PROBLEM: Rewrite the rows from the start of the records through the line containing "pyautogui.click(x=245, y=460)" as a Markdown table with the columns Number and Record line, omitting blank lines.

━━ EXCERPTED RECORDS ━━

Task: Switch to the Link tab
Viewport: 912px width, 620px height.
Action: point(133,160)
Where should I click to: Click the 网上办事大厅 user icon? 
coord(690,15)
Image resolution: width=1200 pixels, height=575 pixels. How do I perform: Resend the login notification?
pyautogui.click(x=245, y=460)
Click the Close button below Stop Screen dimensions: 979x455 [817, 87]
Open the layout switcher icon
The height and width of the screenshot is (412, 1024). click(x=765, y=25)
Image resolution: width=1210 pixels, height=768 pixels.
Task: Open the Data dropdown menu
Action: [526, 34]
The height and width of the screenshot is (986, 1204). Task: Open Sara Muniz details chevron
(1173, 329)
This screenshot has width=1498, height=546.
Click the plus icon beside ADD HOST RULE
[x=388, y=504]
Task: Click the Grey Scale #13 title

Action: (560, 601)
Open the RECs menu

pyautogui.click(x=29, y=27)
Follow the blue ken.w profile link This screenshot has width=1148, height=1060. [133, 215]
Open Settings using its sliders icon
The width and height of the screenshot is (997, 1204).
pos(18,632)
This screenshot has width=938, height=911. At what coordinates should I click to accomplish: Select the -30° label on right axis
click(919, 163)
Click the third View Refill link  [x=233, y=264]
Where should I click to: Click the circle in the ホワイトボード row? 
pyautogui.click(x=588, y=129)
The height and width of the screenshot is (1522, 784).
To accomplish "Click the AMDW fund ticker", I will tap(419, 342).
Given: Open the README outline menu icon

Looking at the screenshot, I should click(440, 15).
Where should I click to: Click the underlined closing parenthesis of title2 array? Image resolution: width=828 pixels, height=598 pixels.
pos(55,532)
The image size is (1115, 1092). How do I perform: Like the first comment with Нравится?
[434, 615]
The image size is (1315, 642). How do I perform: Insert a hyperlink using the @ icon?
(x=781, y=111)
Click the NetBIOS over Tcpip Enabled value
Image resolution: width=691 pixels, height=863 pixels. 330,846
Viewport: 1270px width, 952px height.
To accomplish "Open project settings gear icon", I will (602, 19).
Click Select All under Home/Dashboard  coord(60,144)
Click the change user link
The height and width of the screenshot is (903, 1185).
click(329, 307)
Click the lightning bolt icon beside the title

━━━

TASK SOLUTION:
| Number | Record line |
|---|---|
| 1 | Task: Switch to the Link tab |
| 2 | Viewport: 912px width, 620px height. |
| 3 | Action: point(133,160) |
| 4 | Where should I click to: Click the 网上办事大厅 user icon?  |
| 5 | coord(690,15) |
| 6 | Image resolution: width=1200 pixels, height=575 pixels. How do I perform: Resend the login notification? |
| 7 | pyautogui.click(x=245, y=460) |